WORKING DATA:
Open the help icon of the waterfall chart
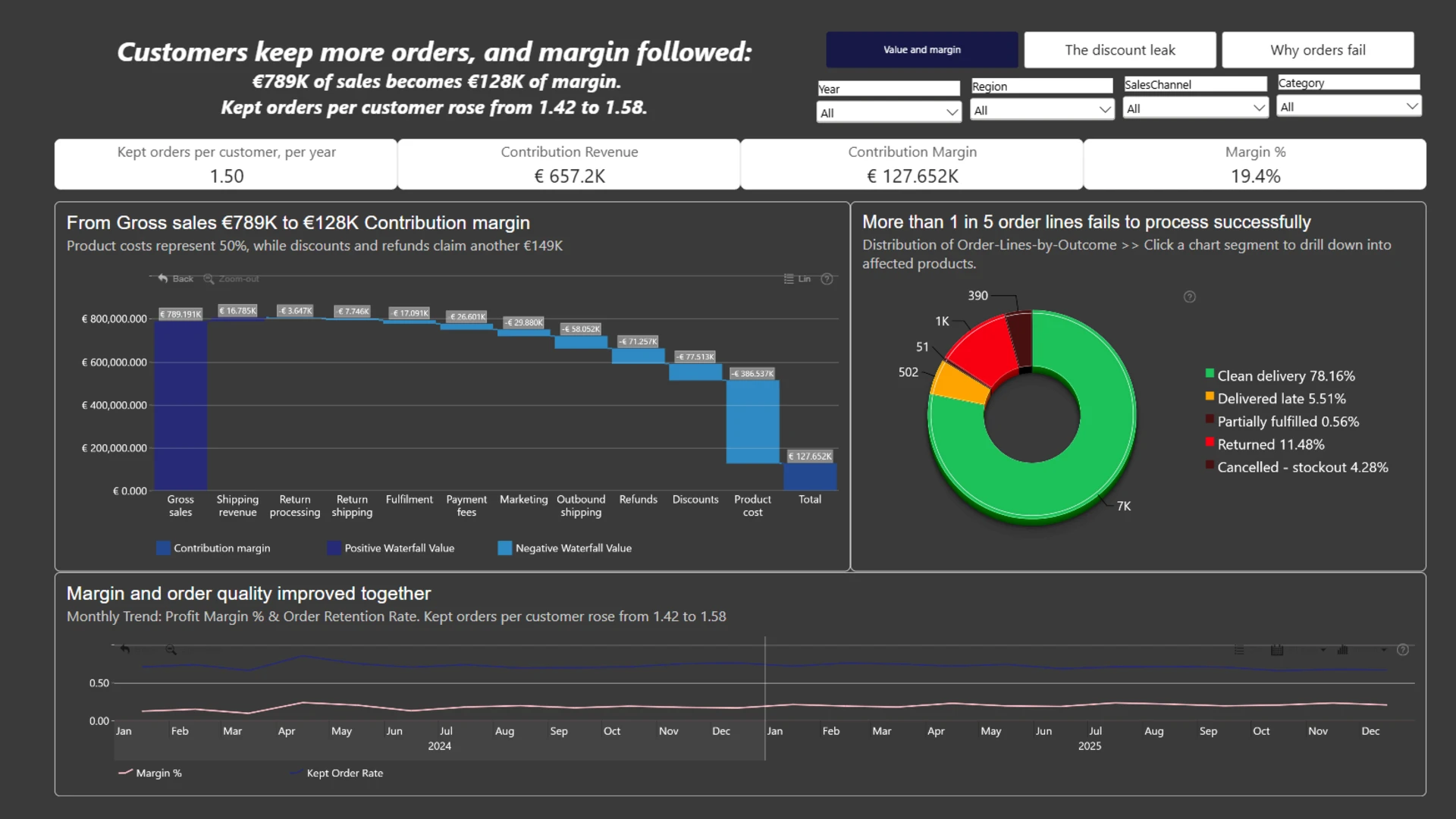 click(827, 279)
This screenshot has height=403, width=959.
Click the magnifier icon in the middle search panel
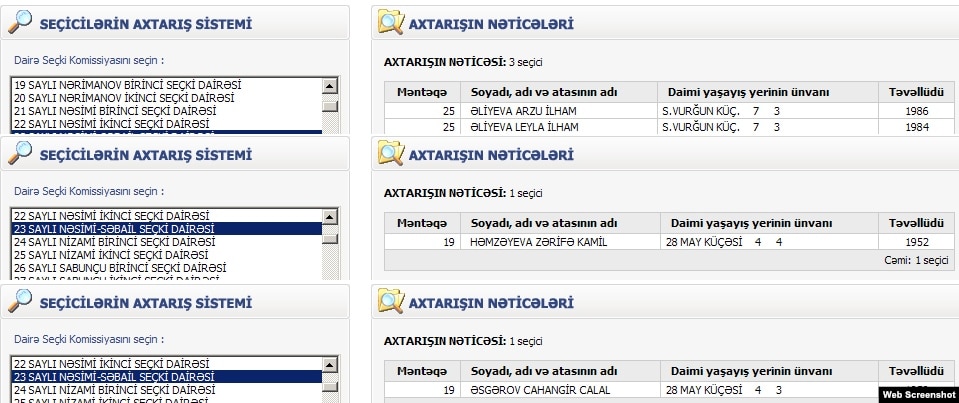[19, 154]
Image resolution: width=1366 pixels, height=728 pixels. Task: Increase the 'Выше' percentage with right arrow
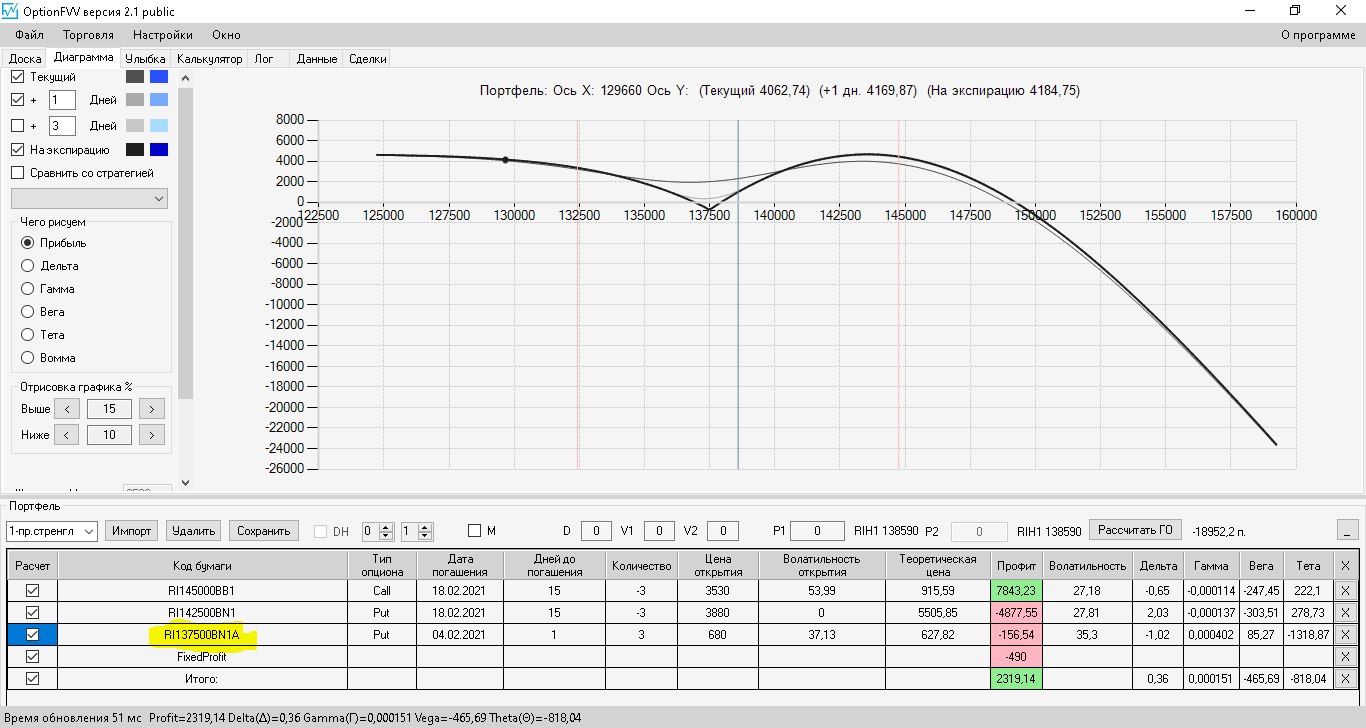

YOUR ASSIGNMENT: How many of the listing's lines contain "width"? Respond with a single number and nothing else.

RESULT OF THIS EXERCISE: 2